Prof Birch responded: “Vets have an absolutely crucial role in that. We can see this technology go in a way that is making the most intensive kinds of farming even more profitable, or we can see it going in a way that is genuinely prioritising welfare and creating welfare improvements. We need it to go that second way.”
He said AI presented a big opportunity for a “welfare auditing revolution”, with regulators, Defra and other stakeholders having access to vast amounts of data on what is happening on farms.
But Prof Birch also cautioned against “gamifying welfare”.
He said: “There’s a concern that the technology goes in the wrong direction. It might move us away from that model of human-animal bonding and relationships and genuine care to one of, ‘Well, I’ve optimised this, and I’ve optimised this, this and this, look how good the welfare is.’”
Prof Birch also warned of the risk of “welfare washing”, adding: “There’s no independent auditing. It creates scope, if we get this wrong, for companies to be able to claim they have this incredible welfare innovation where no one has really been able to validate that claim.”
Prof Hyde suggested having AI technology in the vet sector be tightly regulated would be best, but is “quite unrealistic” due to lack of funding, adding: “It’s up to the vet to understand what the pros and cons are; if they’re not confident in it, they shouldn’t rely on it.”
To that end, he called for education on AI to be woven into veterinary curricula and CPD opportunities.
Paul Horwood, IVC Evidensia’s UK country head of farm, likened AI usage in the agriculture sector to the “wild wild west”.

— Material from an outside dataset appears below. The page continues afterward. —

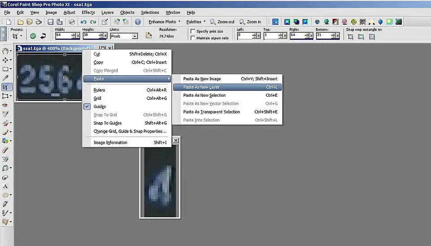
Task: Select the Crop tool in the tools toolbar
Action: [5, 87]
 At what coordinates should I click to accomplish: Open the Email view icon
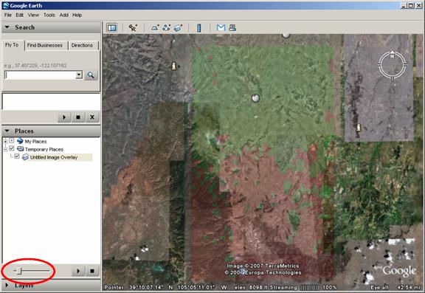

He noted that in contrast to the small animal sector, where vets are the end user that AI companies will develop for, in agriculture the end user is the farmer and vets risk being bypassed.
Dr Horwood said: “The farm vet is not automatically involved in that conversation. The farm vet, if they want to get involved, they have to step up, push forwards, explain their worth, explain why they should be involved in that conversation.”